GIVEN REQUEST:
Copy out, word for word, the lines of the entries below, from the line containing "484x273 pixels." through the last line of the entries, including both.

INPUT DATA:

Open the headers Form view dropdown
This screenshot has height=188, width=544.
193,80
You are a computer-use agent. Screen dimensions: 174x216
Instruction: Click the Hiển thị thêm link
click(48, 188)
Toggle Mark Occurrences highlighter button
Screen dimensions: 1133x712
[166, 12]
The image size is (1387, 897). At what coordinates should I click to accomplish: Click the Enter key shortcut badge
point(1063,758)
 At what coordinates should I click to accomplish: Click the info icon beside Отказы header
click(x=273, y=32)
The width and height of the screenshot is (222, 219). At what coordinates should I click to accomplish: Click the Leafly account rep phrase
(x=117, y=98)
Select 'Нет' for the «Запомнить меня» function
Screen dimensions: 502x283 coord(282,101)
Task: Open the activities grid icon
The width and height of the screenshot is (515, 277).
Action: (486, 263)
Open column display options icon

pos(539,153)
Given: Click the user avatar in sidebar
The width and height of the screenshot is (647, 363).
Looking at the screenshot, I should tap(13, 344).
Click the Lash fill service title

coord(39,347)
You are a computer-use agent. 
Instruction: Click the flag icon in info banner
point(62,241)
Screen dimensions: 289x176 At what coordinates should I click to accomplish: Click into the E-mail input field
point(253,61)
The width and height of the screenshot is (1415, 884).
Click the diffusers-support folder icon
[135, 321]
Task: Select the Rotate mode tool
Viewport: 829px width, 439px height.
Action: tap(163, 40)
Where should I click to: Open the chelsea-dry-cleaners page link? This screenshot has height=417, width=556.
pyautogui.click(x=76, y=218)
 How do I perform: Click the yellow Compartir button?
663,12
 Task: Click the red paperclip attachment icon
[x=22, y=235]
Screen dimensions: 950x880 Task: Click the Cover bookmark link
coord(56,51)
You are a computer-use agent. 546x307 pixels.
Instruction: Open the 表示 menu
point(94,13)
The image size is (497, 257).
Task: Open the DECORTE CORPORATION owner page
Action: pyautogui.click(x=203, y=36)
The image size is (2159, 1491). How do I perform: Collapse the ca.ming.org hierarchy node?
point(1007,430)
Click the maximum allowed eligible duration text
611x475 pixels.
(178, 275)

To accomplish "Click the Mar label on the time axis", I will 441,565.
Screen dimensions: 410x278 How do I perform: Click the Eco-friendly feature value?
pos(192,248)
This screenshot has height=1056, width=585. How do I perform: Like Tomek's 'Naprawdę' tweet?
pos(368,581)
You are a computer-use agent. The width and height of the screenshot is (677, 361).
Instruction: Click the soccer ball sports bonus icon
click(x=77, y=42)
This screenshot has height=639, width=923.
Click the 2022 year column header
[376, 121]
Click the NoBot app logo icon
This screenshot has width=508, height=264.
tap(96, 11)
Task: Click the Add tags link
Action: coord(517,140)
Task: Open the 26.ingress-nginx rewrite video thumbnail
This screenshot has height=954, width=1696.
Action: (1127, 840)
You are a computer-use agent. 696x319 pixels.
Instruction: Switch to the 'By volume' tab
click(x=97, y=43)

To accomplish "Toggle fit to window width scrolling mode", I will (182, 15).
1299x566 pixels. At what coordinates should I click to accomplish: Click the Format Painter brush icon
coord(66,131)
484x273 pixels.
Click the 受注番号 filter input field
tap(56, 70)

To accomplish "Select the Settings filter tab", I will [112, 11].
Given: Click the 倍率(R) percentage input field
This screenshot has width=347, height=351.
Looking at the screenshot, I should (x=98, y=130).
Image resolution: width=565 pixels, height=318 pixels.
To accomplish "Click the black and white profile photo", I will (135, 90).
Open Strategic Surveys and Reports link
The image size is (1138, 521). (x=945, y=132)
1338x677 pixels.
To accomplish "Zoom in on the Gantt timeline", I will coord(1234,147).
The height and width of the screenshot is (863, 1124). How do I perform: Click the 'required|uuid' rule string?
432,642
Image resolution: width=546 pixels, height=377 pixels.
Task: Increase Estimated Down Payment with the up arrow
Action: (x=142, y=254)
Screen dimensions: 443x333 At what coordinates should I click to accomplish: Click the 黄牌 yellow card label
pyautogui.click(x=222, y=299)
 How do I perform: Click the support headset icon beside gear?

ANSWER TO THIS TASK:
484x273 pixels.
Click the 受注番号 filter input field
tap(56, 70)

To accomplish "Select the Settings filter tab", I will [112, 11].
Given: Click the 倍率(R) percentage input field
This screenshot has width=347, height=351.
Looking at the screenshot, I should (x=98, y=130).
Image resolution: width=565 pixels, height=318 pixels.
To accomplish "Click the black and white profile photo", I will (135, 90).
Open Strategic Surveys and Reports link
The image size is (1138, 521). (x=945, y=132)
1338x677 pixels.
To accomplish "Zoom in on the Gantt timeline", I will coord(1234,147).
The height and width of the screenshot is (863, 1124). How do I perform: Click the 'required|uuid' rule string?
432,642
Image resolution: width=546 pixels, height=377 pixels.
Task: Increase Estimated Down Payment with the up arrow
Action: (x=142, y=254)
Screen dimensions: 443x333 At what coordinates should I click to accomplish: Click the 黄牌 yellow card label
pyautogui.click(x=222, y=299)
 How do I perform: Click the support headset icon beside gear?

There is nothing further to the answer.